The Challenge
The IT team of a renowned cantonal university with a multi-site campus, which serves a large number of students and faculty, requested a professional assessment of the architecture, setup and operation of its firewall system. The university wanted to ensure that it was well prepared and that its setup and processes were well positioned to protect it from cyberattacks and potential security threats.
How we solved it
Arco IT conducted a thorough security assessment to identify cyber risks, including firewall assessments, vulnerability scans and connectivity testing. The comprehensive IT facility audit helped identify vulnerabilities and analyze systems to provide actionable recommendations.
PREPARATION
To get a detailed insight into the technical landscape, we conducted several interviews with the organization’s employees to learn about their IT functions and the technical architecture. Then, we assessed their systems from various perspectives
FIREWALL REVIEW
We conducted connectivity tests for the firewall and an architecture analysis to review its configuration and compare it to best practices. To test for exploitable weaknesses, external and internal vulnerability scans were performed on the technical platforms.
ANALYSIS
We then analyzed the risks and weaknesses of the system. For each risk we recommended suitable improvements to the architectural, operational, and/or network protection setup. Furthermore, we made product strategy and licensing recommendations.
FINAL REPORT
All findings were discussed with the client in a final joint workshop-style meeting and the report with recommendations was handed over. The discussion allowed the team to improve their understanding of the threat opportunities and protection procedures. The proposed measures were categorized as high, medium, and low priority. The university has already implemented several of the recommended quick wins during the analysis. The important measures have been incorporated into medium- and long-term planning.
RESULTS:
- The organization obtained a clear image of the main weaknesses, threats, and their impact in terms of possible operational, financial, and legal consequences.
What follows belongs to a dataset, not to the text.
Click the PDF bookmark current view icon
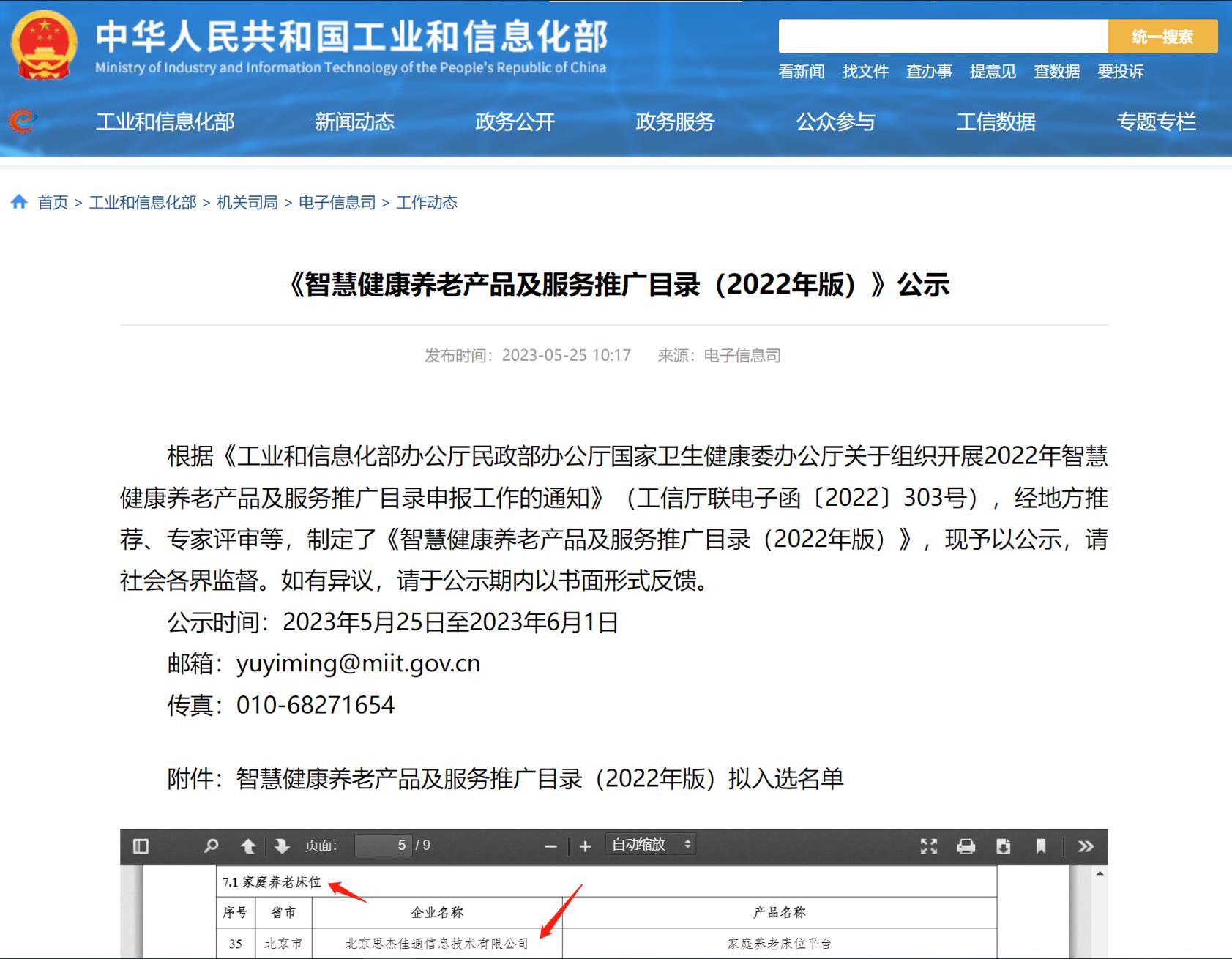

- A plan exists to address the risks with the highest impact, along with a milestone approach to improve upon each (short-medium-long term improvements).
- An overview of recommended measures including high-level estimates of efforts and costs, projected for the coming years supports the internal planning and budgeting process.
- The IT staff learned how to improve the security posture and reduce the attack surface for hackers and other malicious actors in the future.